Stored dataset items
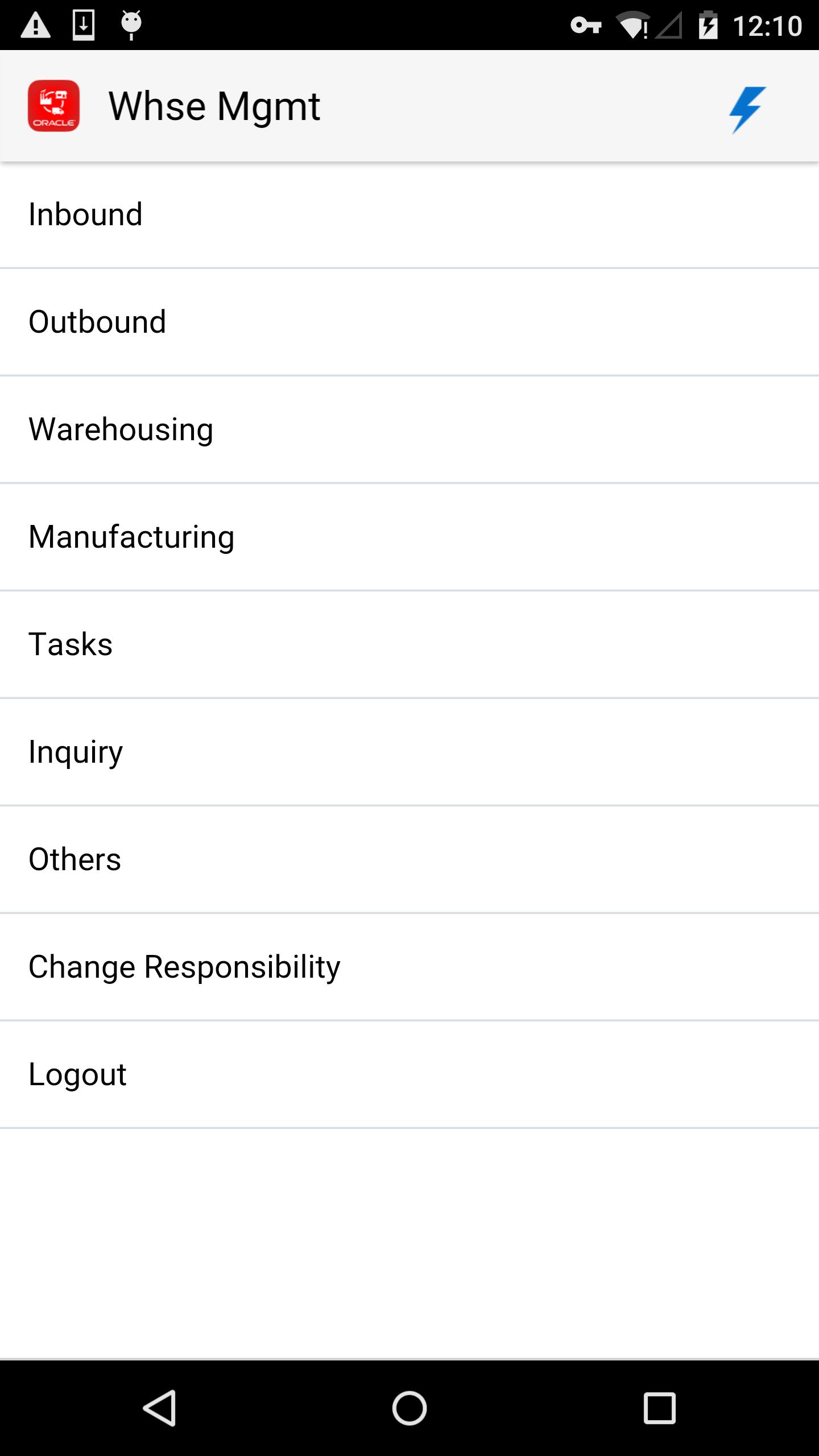This screenshot has height=1456, width=819.
Task: Tap the warning triangle status icon
Action: 35,26
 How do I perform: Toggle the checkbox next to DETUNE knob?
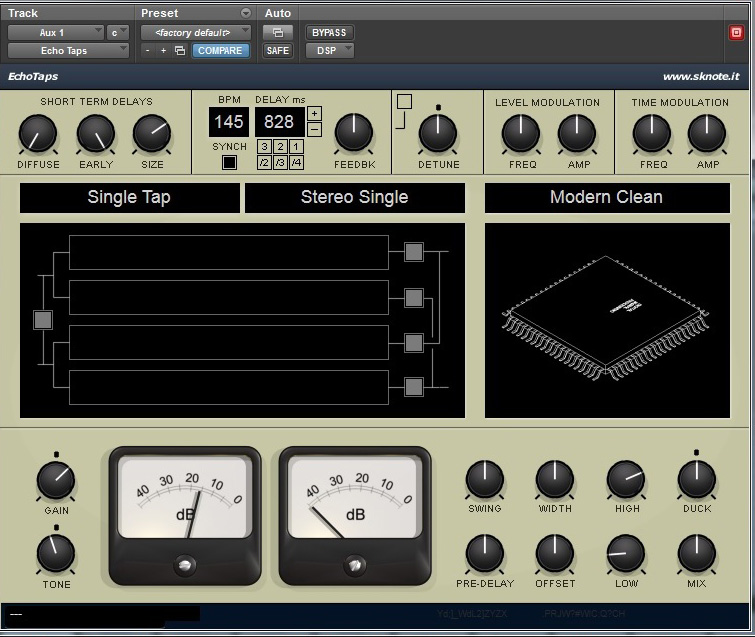pos(404,102)
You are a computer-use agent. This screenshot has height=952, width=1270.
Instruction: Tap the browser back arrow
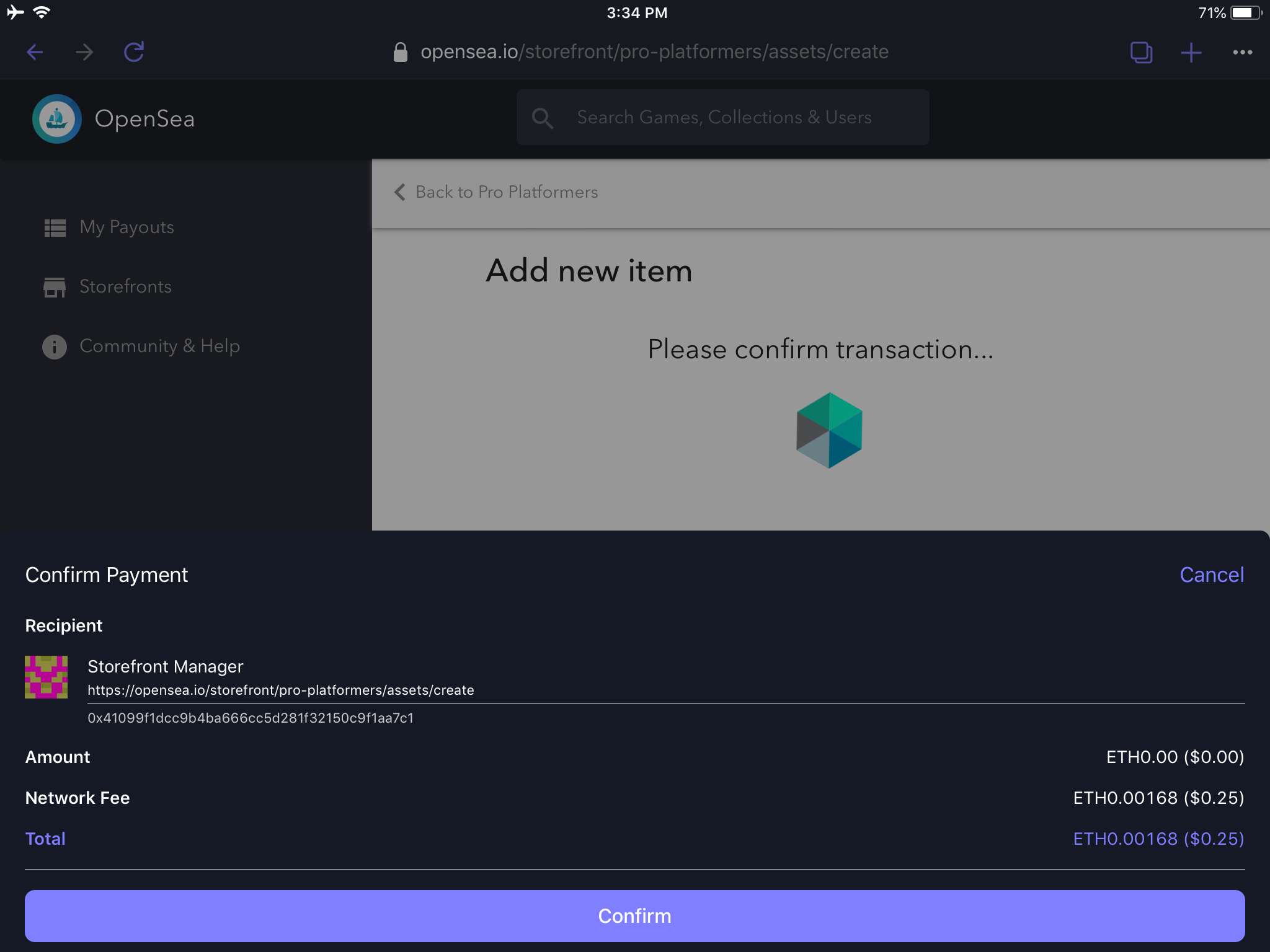click(35, 52)
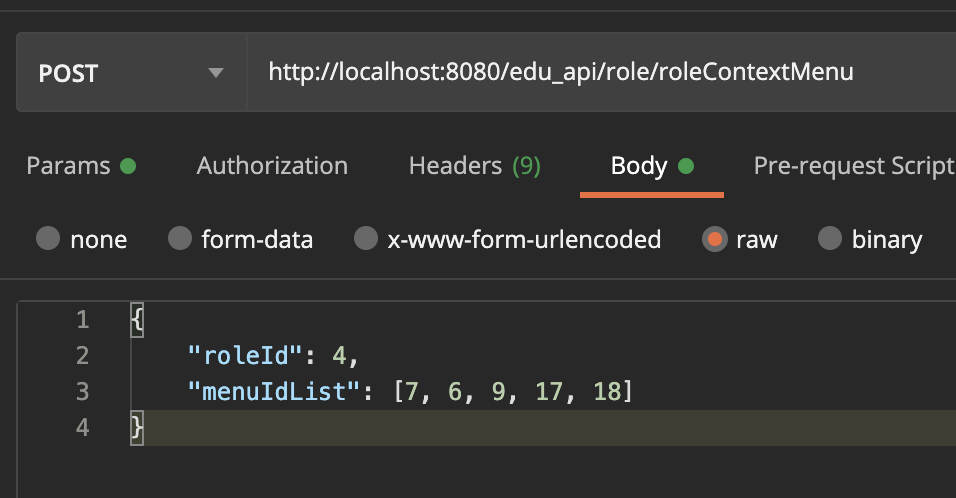This screenshot has height=498, width=956.
Task: Open the Authorization tab
Action: click(x=272, y=166)
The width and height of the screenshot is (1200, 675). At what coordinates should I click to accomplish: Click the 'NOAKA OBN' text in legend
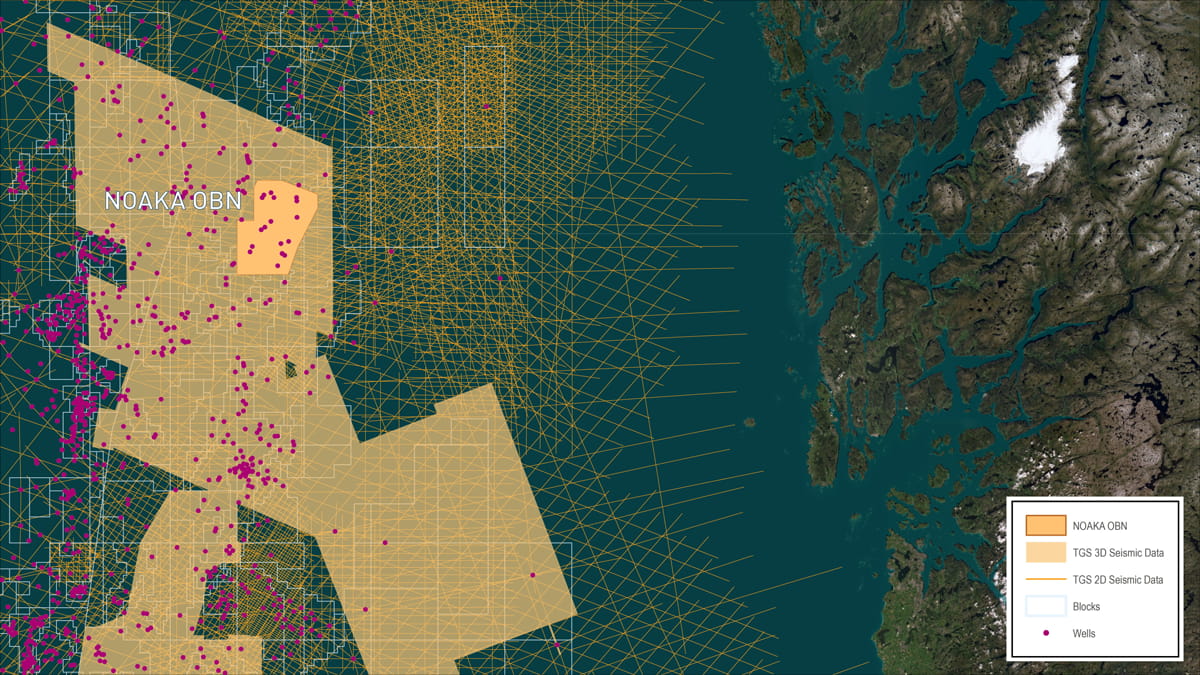tap(1100, 524)
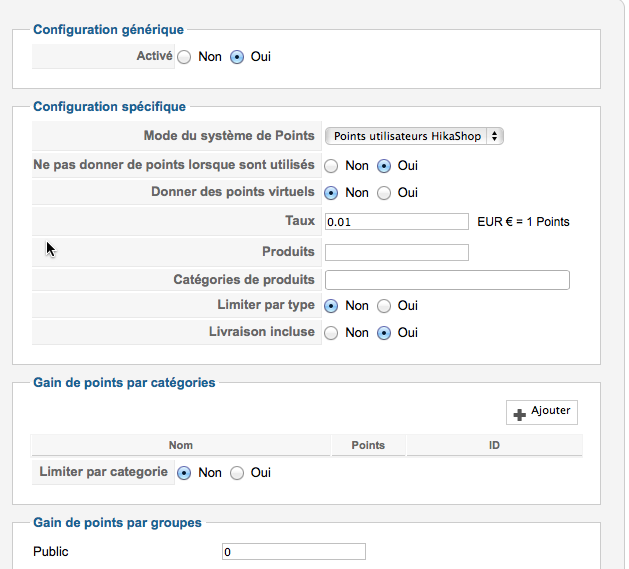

→ **Set problem**
Please write out all of the items above word for word, leaving out the pictures.

→ **Worked answer**
This screenshot has height=1456, width=819.
Task: Tap the warning triangle status icon
Action: 35,26
 How do I perform: Toggle the checkbox next to DETUNE knob?
pos(404,102)
You are a computer-use agent. This screenshot has height=952, width=1270.
Instruction: Tap the browser back arrow
click(35, 52)
This screenshot has height=498, width=956.
Task: Open the Authorization tab
Action: click(x=272, y=166)
The width and height of the screenshot is (1200, 675). At what coordinates should I click to accomplish: Click the 'NOAKA OBN' text in legend
tap(1100, 524)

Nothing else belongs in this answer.